Ораторское искусство — страница 33 из 37

Есть и другие плоскости, плоскости самой речи, которая стремится быть поэтичной. Поэзия – это не воспевание вещей в каком-то жанре, а учредительная сила бытия: поэзия показывает, что вещь не просто дана, но действует. Для поэта «солнце взошло» – не факт календаря или трудовой занятости, а действие солнца, его спектакль, поэтический факт, вовлекающий и нас самих в торжество. Поэтому риторика волшебной сказки есть не что иное, как соревнование человека с самим бытием в производстве поэтических речей. Кто окажется лучше, человек, который применит необычные эпитеты к вещам, или бытие, которое пересоздаст самого человека как желающего все прекраснее воспевать лучшее в бытии?

Толкин отвергает мнение предшествующих филологов, что миф и сказка возникли в результате простого олицетворения сил неодушевленной природы. Для Толкина миф всегда социален, он имеет в виду не то, что человек восхищается солнцем или боится бури и поэтому приписывает им волю. Такое понимание воли как немотивированной разрушительной воли человека утвердилось только в эпоху романтизма – отсюда мысль о том, что созидательное и разрушительное в природе должно олицетворяться. В эпоху мифологии были совсем другие способы ассоциировать природу и лицо человека.

Главный из этих способов – вовлечь солнце или ветер в социальную жизнь, в жизнь рода, в те испытания, которые приходится проходить человеческому роду и человеческому индивиду. Тогда волшебная сказка – это особый ассоциативный механизм, увеличивающий общее счастье, показывающий, что солнце светит не кому-то одному, а всем вместе. Миф и сказка противостоят захвату природных явлений, любому притворству; как и публичная риторика позднее противостояла узурпации власти, показывая публично и открыто, что всем людям желанны одни и те же ценности:

Давайте на мгновение представим, как предполагает эта теория, что в реальном мире не существует ничего, соответствующего «богам» мифологии: нет никаких личностей, есть только астрономические и метеорологические объекты. Наделить эти природные объекты личностными характеристиками, славой и значительностью может только дар человека.
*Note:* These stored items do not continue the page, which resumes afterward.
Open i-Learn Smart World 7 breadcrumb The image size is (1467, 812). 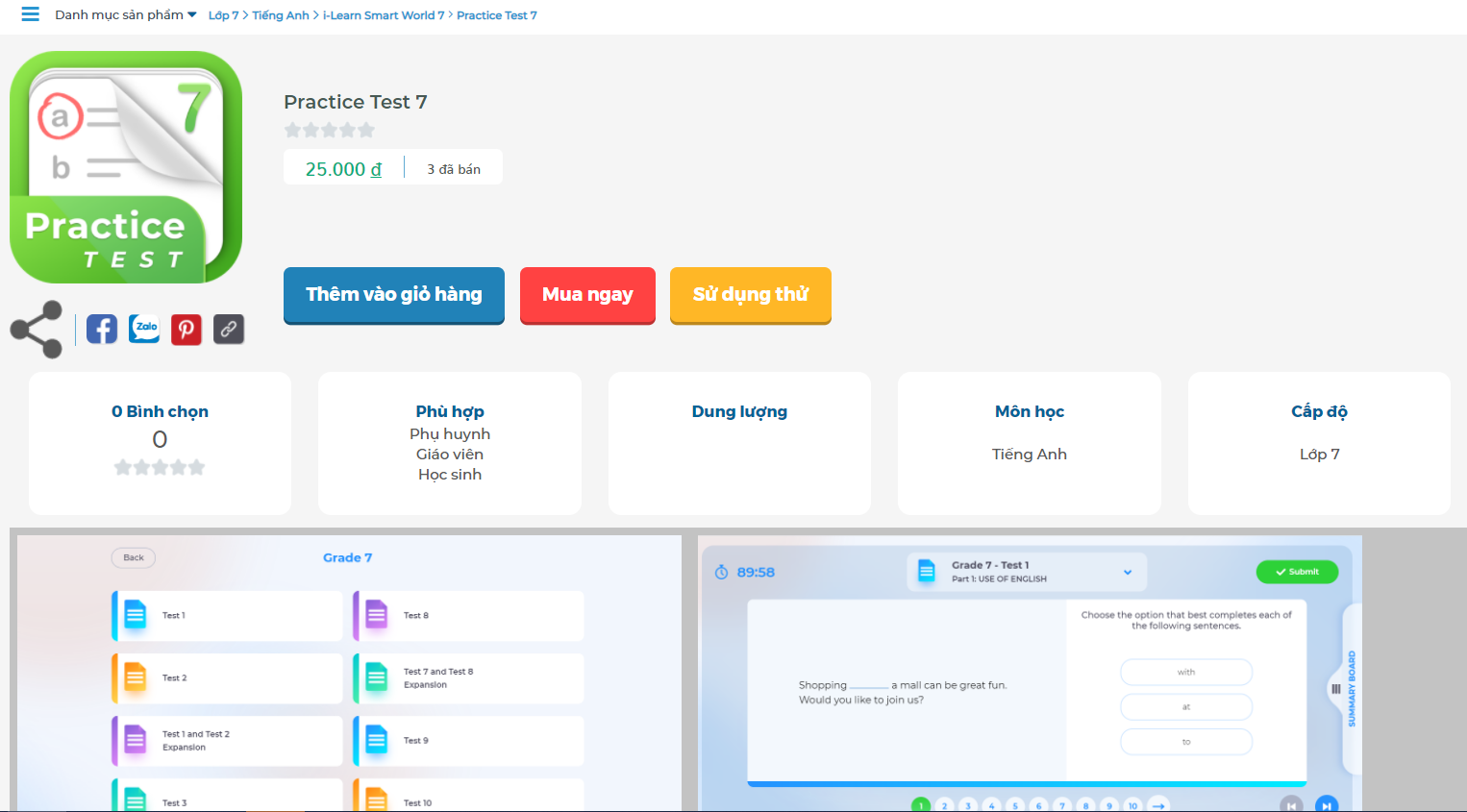(x=384, y=15)
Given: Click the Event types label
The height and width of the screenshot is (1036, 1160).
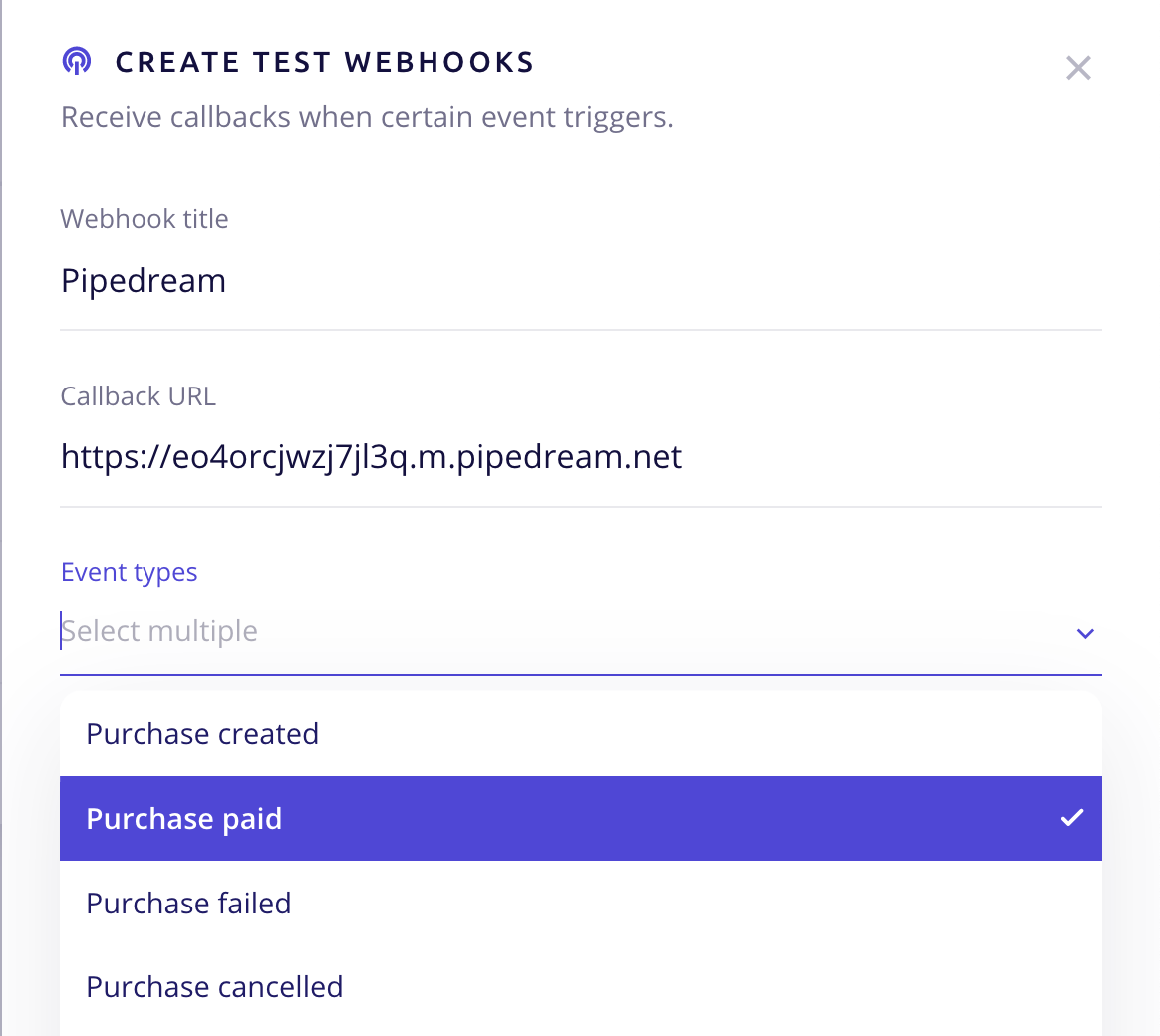Looking at the screenshot, I should (129, 571).
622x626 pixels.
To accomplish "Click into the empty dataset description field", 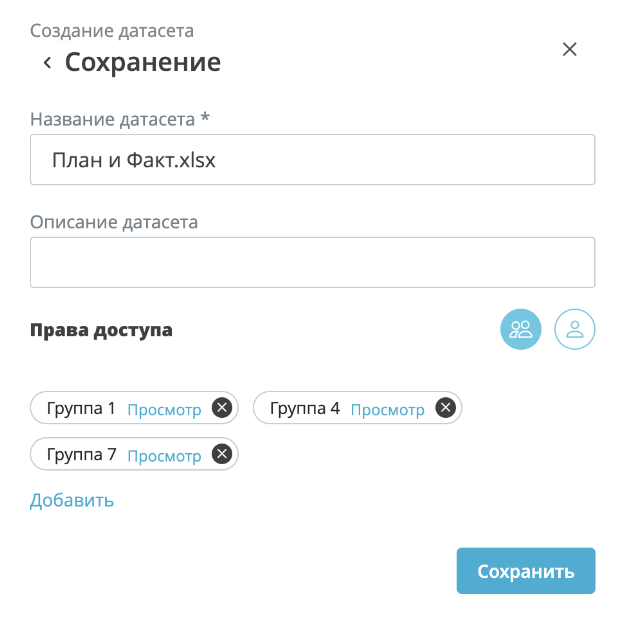I will tap(312, 262).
Источником личностного, индивидуального может быть только личность. Боги могут брать красоту и краски из высокого великолепия Природы, но лишь если человек похитит их у солнца, луны и облаков и отдаст им. Индивидуальность они получают непосредственно от человека. Тень, черноту или искру божественности они получают через человека из невидимого сверхъестественного мира. Между «низкой» и «высокой» мифологией существенной разницы нет. Персонажи обеих мифологий живут (если живут вообще) в одной жизни, точно так же, как короли и крестьяне в мире смертных[111].

И высокая мифология, воспевающая солнце и луну, и низовая мифология, рассказывающая о подземных существах, одинаково социальна. Просто низовая мифология появляется ситуативно, когда нужно кого-то утешить или ободрить. Так же ситуативно появляется и религия, когда требуется поблагодарить солнце за что-то чрезвычайное, за обильный урожай.
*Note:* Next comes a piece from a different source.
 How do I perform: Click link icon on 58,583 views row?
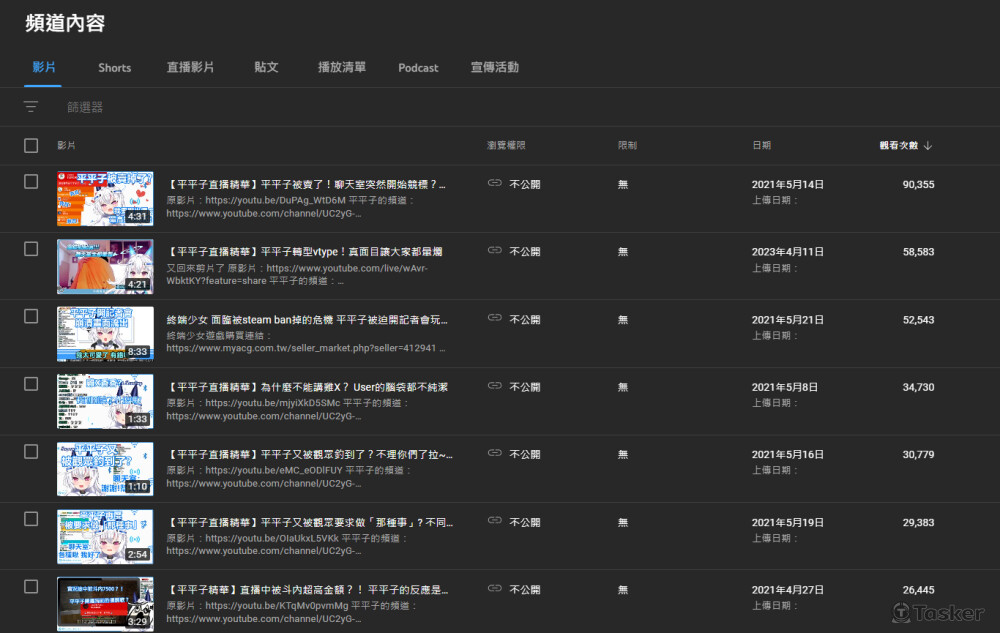point(494,251)
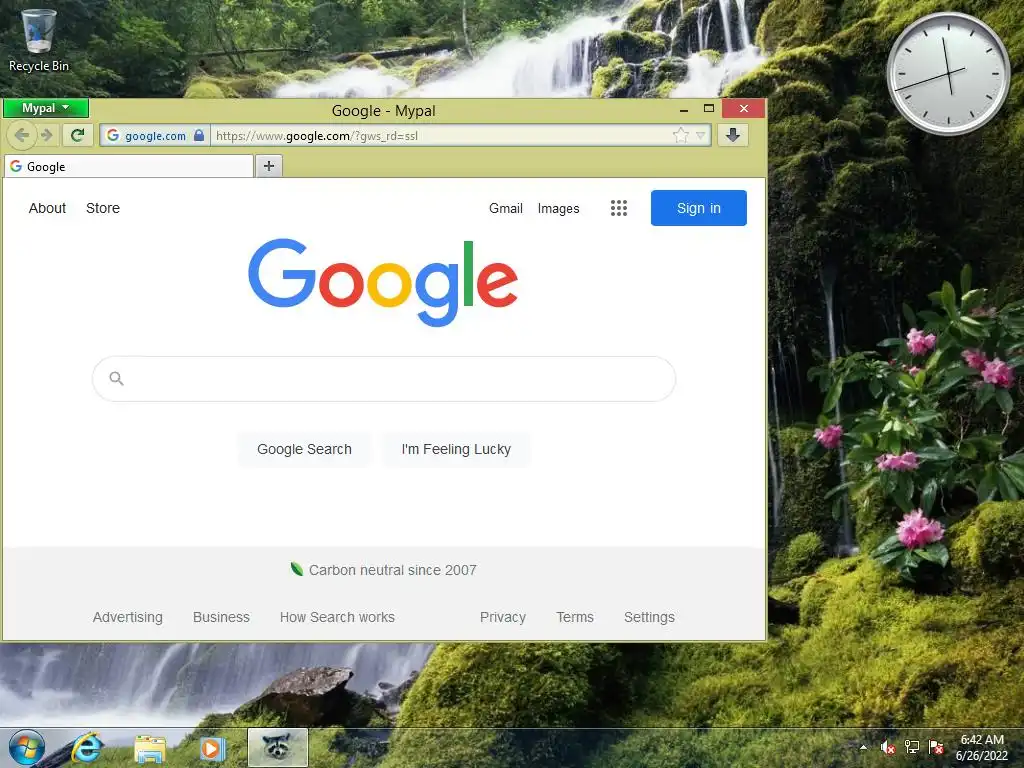Open the Images link
Image resolution: width=1024 pixels, height=768 pixels.
tap(558, 208)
Низовая мифология и религия – ситуативны, это переменные величины, тогда как высокая мифология, мифология волшебной сказки, есть величина постоянная. Точно так же в риторической культуре и религиозное откровение, и объяснение событий всегда это нечто чрезвычайное, не запланированное привычными эффектами речи. Но и бытовой комизм допустим как эпизод, как часть риторических жанров, как некоторое снисхождение к текущему положению дел, но не как норма красноречия. Красноречие как таковое созидает мир соблазняющей красоты, зовущей человека к серьезному и ответственному действию. Это действие становится настолько героическим и прекрасным, что следующий оратор посвящает ему вдохновляющую речь. Это уже не эпизод, а целостный мир гражданского подвига.

Но так же действует и волшебная сказка. Она представляет мир волшебным, чтобы это волшебство сделало наше отношение к миру более осмысленным, более преданным – и тем самым смыслы нашей речи и нашей жизни становились драгоценными и чудесными:

Ведь у волшебных сказок вообще три стороны: мистической они обращены к сверхъестественному, магической – к природе, а зеркалом презрения и сострадания – к человеку. Важнейшая сторона волшебного – средняя из трех, магическая. Степень проявления остальных двух (если они проявляются в волшебной сказке) – величина переменная и зависит от рассказчика в каждом индивидуальном случае[112].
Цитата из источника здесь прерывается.